[DIRECTIONS FOR THIS TASK]:
Write down each entry precisely as given.

[DATA SUPPLIED]:
- Opening Delimiter -

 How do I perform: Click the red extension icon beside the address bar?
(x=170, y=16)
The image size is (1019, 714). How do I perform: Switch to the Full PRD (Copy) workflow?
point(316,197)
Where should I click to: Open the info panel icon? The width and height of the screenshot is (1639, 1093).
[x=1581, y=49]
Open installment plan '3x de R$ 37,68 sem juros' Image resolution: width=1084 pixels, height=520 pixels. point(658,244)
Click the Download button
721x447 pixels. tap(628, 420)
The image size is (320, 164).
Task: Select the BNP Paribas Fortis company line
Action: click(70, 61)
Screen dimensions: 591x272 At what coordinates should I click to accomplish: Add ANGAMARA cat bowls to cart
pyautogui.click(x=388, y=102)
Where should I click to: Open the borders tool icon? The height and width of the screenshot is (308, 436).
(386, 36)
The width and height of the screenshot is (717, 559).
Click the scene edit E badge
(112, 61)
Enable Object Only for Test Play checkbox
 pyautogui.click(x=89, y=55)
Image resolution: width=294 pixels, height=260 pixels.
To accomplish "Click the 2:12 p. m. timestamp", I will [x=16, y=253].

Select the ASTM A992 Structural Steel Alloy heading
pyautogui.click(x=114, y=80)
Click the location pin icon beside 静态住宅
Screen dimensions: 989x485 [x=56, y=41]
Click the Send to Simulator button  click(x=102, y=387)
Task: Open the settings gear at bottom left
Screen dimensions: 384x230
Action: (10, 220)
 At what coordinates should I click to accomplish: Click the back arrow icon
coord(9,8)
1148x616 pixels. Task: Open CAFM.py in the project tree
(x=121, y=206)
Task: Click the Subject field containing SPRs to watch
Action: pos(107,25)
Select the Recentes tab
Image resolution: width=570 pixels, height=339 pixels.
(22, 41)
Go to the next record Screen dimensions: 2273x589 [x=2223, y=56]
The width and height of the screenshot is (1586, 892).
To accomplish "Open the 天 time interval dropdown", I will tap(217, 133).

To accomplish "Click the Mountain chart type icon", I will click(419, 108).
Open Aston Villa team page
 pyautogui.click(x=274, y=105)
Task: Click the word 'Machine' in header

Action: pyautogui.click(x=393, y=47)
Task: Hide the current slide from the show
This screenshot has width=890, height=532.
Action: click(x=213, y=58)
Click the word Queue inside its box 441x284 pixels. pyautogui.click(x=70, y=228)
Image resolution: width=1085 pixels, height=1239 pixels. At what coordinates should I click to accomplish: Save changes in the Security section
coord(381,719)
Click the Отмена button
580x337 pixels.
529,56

- Closing Delimiter -

[ANSWER FOR THIS EXERCISE]:
 How do I perform: Click the red extension icon beside the address bar?
(x=170, y=16)
The image size is (1019, 714). How do I perform: Switch to the Full PRD (Copy) workflow?
point(316,197)
Where should I click to: Open the info panel icon? The width and height of the screenshot is (1639, 1093).
[x=1581, y=49]
Open installment plan '3x de R$ 37,68 sem juros' Image resolution: width=1084 pixels, height=520 pixels. point(658,244)
Click the Download button
721x447 pixels. tap(628, 420)
The image size is (320, 164).
Task: Select the BNP Paribas Fortis company line
Action: click(70, 61)
Screen dimensions: 591x272 At what coordinates should I click to accomplish: Add ANGAMARA cat bowls to cart
pyautogui.click(x=388, y=102)
Where should I click to: Open the borders tool icon? The height and width of the screenshot is (308, 436).
(386, 36)
The width and height of the screenshot is (717, 559).
Click the scene edit E badge
(112, 61)
Enable Object Only for Test Play checkbox
 pyautogui.click(x=89, y=55)
Image resolution: width=294 pixels, height=260 pixels.
To accomplish "Click the 2:12 p. m. timestamp", I will [x=16, y=253].

Select the ASTM A992 Structural Steel Alloy heading
pyautogui.click(x=114, y=80)
Click the location pin icon beside 静态住宅
Screen dimensions: 989x485 [x=56, y=41]
Click the Send to Simulator button  click(x=102, y=387)
Task: Open the settings gear at bottom left
Screen dimensions: 384x230
Action: (10, 220)
 At what coordinates should I click to accomplish: Click the back arrow icon
coord(9,8)
1148x616 pixels. Task: Open CAFM.py in the project tree
(x=121, y=206)
Task: Click the Subject field containing SPRs to watch
Action: pos(107,25)
Select the Recentes tab
Image resolution: width=570 pixels, height=339 pixels.
(22, 41)
Go to the next record Screen dimensions: 2273x589 [x=2223, y=56]
The width and height of the screenshot is (1586, 892).
To accomplish "Open the 天 time interval dropdown", I will tap(217, 133).

To accomplish "Click the Mountain chart type icon", I will click(419, 108).
Open Aston Villa team page
 pyautogui.click(x=274, y=105)
Task: Click the word 'Machine' in header

Action: pyautogui.click(x=393, y=47)
Task: Hide the current slide from the show
This screenshot has width=890, height=532.
Action: click(x=213, y=58)
Click the word Queue inside its box 441x284 pixels. pyautogui.click(x=70, y=228)
Image resolution: width=1085 pixels, height=1239 pixels. At what coordinates should I click to accomplish: Save changes in the Security section
coord(381,719)
Click the Отмена button
580x337 pixels.
529,56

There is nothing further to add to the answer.